Dès le début du xxe siècle et depuis la parution de l’ouvrage Primitive Art de Franz Boas, le biais en faveur de l’art des hommes et de l’art du nord de la région s’est exprimé en termes académiques. Boas considérait l’art des hommes de cette région comme « symbolique » et « plein de signification », alors que l’art des femmes aurait été « formel » et « sans signification marquée » (Boas 1955 : 184). De plus, d’après le modèle diffusionniste de Boas, le style typique de l’art de la côte Nord-Ouest serait originaire du Nord (des Haïdas, des Tsimshians et des Tlingits, entre autres) et se serait propagé vers le sud (d’abord vers les Kwakiutl, maintenant appelés Kwakwaka’wakw, et ensuite vers les Salishs côtiers). Une hiérarchie commençait donc déjà à se dessiner implicitement dans les écrits de Boas et trouvera une expression plutôt explicite dans les cartels du hall réservé aux autochtones de la côte Nord-Ouest (« Hall of Northwest Coast Indians ») de l’American Museum of Natural History, à New York, auquel Boas fut longtemps associé. Ainsi, la modeste section sur l’art salish de cette exposition permanente comprend un texte qui indique que cet art est de moindre intérêt par rapport à ceux de leurs voisins du Nord. Encore aujourd’hui, on y lit par exemple que « les Salishs côtiers fabriquaient des ustensiles en bois et en corne similaires à ceux qui étaient utilisés ailleurs sur la côte Nord-Ouest. Cependant, les Salishs côtiers n’étaient ni aussi prolifiques ni aussi doués que les nations du Nord[1] ».

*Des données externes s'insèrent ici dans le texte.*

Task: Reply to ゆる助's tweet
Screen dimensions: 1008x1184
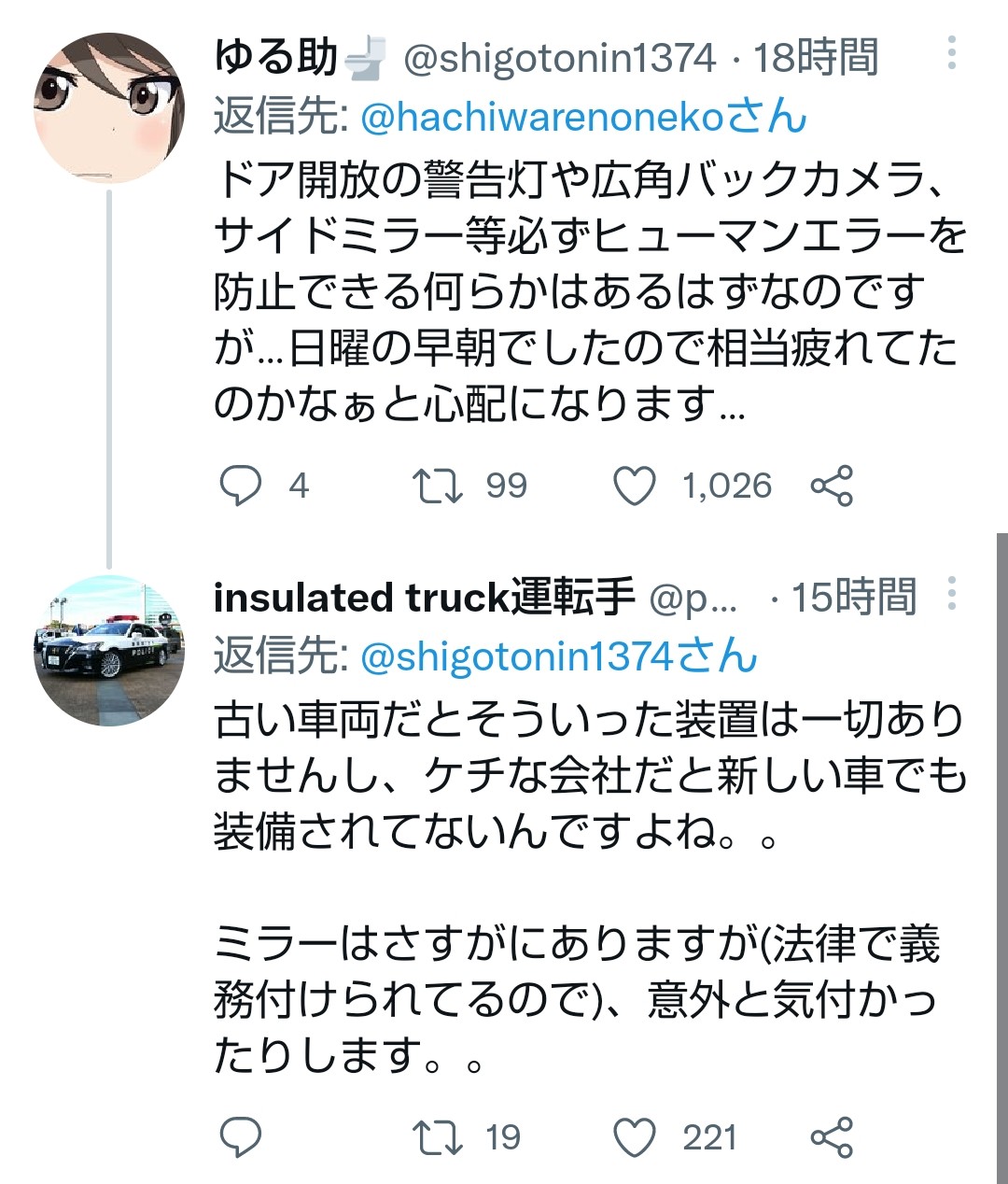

Cette tendance à privilégier l’art masculin du nord de la région sera renforcée par la publication en 1965 de ce qui est considéré par certains comme la « Bible » de l’art de la côte Nord-Ouest, Northwest Coast Art: An Analysis of Form, de l’historien de l’art Bill Holm. Comme Primitive Art de Boas, cet ouvrage est focalisé sur le style des groupes du Nord, notamment les Haïdas et les Tlingits, avec quelques références au style Kwakwaka’wakw à titre de comparaison. Holm y développe le vocabulaire de la formline qui est jusqu’à ce jour utilisé pour décrire les aspects formels de ces styles tant par les artistes autochtones que par leurs commentateurs, y compris dans des livres destinés au grand public (Bunn-Marcuse 2013).

Depuis les années 70, la production artistique autochtone est grandement influencée par l’idée de « l’art de la côte Nord-Ouest » telle qu’illustrée dans le livre de Holm et d’autres à sa suite. Si le titre englobant de son livre pouvait porter à confusion, Holm avait tout de même précisé dans l’introduction que son analyse se limitait à la région s’étendant de Bella Coola à la baie de Yakutat. Pourtant, la grande influence de son ouvrage s’est fait sentir jusque dans la production des artistes plus au sud, y compris là où le vocabulaire du style « formline » n’est pas adapté aux caractéristiques formelles des oeuvres. Par exemple, le style salish côtier joue sur les espaces positifs et négatifs sans utiliser de formline, et les motifs ovoïdes, en v et en u, y laissent plutôt place aux croissants, ovales et trigones, pour un effet visuel bien distinct du style décrit par Holm. Compte tenu de ces différences, il n’est pas anodin que plusieurs artistes aujourd’hui reconnus comme des chefs de file de l’art salish côtier aient commencé leur carrière avec des oeuvres dans le style dit de la formline. L’artiste Xwalacktun, de la Nation squamish, explique l’évolution de son style au cours de sa carrière en ces termes :

Tu vois, on entendait toujours parler des oeuvres haïdas et kwagiulth. Mais pourquoi pas de ceux des Salishs ? Quand j’étais plus jeune, je copiais les Haïdas. […] Je faisais mes propres motifs [en utilisant les leurs], parce que je comprenais bien leurs formes, je pouvais concevoir mes propres oeuvres, mais ce n’était pas mes racines, ce style du Nord. […] J’ai appris au fur et à mesure, j’ai mieux compris qui j’étais en tant qu’artiste, et ce qui devait être placé où afin qu’il y ait plus de reconnaissance des motifs salishs.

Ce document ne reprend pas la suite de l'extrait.